Molecular property prediction is of crucial importance in many disciplines such as drug discovery, molecular biology, or material and process design. The frequently employed quantitative structure-property/activity relationships (QSPRs/QSARs) characterize molecules by descriptors which are then mapped to the properties of interest via a linear or nonlinear model. In contrast, graph neural networks, a novel machine learning method, directly work on the molecular graph, i.e., a graph representation where atoms correspond to nodes and bonds correspond to edges. GNNs allow to learn properties in an end-to-end fashion, thereby avoiding the need for informative descriptors as in QSPRs/QSARs. GNNs have been shown to achieve state-of-the-art prediction performance on various property predictions tasks and represent an active field of research. We describe the fundamentals of GNNs and demonstrate the application of GNNs via two examples for molecular property prediction.

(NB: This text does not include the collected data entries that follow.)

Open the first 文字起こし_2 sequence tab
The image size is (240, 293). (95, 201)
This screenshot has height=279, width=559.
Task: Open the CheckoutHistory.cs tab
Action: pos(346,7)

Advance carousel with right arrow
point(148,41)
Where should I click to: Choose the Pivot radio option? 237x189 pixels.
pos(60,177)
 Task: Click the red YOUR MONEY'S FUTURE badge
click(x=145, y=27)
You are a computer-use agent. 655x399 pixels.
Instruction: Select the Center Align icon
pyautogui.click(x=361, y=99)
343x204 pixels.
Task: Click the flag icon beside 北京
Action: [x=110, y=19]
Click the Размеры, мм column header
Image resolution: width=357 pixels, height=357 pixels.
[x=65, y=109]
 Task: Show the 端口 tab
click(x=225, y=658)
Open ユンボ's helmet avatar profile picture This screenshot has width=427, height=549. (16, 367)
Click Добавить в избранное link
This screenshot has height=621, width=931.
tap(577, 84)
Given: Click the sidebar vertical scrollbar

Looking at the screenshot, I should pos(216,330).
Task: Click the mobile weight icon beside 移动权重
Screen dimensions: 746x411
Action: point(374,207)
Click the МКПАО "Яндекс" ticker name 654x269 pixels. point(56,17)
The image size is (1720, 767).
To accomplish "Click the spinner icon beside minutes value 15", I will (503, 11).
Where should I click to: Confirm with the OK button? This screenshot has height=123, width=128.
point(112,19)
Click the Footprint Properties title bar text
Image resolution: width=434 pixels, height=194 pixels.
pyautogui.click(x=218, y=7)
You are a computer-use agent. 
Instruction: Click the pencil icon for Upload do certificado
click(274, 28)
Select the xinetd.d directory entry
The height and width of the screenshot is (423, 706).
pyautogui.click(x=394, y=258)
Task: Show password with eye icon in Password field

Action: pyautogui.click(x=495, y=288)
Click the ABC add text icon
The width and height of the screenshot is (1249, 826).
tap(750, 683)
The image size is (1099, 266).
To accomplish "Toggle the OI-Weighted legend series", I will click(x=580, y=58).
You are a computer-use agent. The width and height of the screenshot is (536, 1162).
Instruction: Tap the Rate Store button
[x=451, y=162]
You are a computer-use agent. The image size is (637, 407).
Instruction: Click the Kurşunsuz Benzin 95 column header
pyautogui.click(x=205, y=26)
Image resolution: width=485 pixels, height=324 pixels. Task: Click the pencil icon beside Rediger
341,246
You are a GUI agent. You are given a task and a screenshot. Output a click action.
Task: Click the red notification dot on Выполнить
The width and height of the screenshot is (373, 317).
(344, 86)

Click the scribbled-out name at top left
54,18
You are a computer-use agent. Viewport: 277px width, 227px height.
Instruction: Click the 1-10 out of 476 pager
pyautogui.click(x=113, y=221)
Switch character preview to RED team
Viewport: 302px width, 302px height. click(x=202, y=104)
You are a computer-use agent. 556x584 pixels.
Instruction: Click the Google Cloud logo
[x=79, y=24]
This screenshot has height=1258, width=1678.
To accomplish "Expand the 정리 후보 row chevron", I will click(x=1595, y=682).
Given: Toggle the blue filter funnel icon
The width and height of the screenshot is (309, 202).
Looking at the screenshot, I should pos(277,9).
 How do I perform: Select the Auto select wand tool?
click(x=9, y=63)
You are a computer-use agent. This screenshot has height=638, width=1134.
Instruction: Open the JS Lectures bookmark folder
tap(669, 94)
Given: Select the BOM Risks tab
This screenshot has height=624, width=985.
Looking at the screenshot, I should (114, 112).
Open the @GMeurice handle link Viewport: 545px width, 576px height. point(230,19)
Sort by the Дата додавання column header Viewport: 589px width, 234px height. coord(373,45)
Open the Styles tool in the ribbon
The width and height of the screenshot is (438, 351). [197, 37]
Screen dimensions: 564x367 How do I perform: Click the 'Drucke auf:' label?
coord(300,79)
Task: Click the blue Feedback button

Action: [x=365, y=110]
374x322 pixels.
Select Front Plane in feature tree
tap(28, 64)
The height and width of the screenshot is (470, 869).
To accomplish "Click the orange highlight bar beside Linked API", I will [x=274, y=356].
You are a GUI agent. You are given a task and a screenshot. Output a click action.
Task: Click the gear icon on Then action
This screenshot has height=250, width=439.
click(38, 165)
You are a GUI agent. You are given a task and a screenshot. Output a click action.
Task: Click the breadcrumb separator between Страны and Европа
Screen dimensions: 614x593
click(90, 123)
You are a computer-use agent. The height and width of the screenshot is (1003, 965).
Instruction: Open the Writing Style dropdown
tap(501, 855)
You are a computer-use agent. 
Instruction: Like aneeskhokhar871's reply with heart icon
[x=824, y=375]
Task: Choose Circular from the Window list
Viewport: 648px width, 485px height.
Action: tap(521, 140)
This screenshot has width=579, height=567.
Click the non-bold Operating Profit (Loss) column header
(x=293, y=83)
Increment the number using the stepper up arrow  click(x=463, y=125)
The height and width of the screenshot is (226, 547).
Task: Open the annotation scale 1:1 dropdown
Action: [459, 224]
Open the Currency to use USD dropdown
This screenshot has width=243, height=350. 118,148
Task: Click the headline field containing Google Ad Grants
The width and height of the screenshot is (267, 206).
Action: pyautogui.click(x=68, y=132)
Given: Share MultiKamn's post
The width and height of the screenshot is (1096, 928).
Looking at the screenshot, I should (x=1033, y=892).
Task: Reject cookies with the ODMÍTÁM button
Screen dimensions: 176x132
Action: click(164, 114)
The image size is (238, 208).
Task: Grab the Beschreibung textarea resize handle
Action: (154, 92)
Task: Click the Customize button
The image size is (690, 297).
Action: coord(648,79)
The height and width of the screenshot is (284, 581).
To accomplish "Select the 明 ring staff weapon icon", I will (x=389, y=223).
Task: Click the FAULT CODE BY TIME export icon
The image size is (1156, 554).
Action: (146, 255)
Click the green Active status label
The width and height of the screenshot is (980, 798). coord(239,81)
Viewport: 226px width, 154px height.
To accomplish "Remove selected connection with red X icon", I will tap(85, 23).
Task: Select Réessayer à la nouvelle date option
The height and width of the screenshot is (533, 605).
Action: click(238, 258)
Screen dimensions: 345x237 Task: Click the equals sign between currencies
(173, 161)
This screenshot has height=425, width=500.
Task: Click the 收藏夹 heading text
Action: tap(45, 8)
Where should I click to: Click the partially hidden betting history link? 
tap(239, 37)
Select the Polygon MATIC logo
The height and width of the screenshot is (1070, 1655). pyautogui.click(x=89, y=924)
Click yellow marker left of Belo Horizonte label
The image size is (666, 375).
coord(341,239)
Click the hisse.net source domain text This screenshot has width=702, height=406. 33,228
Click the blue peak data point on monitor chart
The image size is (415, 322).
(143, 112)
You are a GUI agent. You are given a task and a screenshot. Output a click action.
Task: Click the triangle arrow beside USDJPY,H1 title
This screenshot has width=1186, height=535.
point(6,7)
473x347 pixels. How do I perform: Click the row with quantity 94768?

Graph Neural Networks for Temperature-Dependent Activity Coefficient Prediction of Solutes in Ionic Liquids

Ionic liquids (ILs) are important solvents for sustainable processes and predicting activity coefficients (ACs) of solutes in ILs is needed. Recently, matrix completion methods (MCMs), transformers, and graph neural networks (GNNs) have shown high accuracy in predicting ACs of binary mixtures, superior to well-established models, e.g., COSMO-RS and UNIFAC. GNNs are particularly promising here as they learn a molecular graph-to-property relationship without pretraining, typically required for transformers, and are, unlike MCMs, applicable to molecules not included in training. For ILs, however, GNN applications are currently missing. Herein, we present a GNN to predict temperature-dependent infinite dilution ACs of solutes in ILs. We train the GNN on a database including more than 40,000 AC values and compare it to a state-of-the-art MCM. The GNN and MCM achieve similar high prediction performance, with the GNN additionally enabling high-quality predictions for ACs of solutions that contain ILs and solutes not considered during training.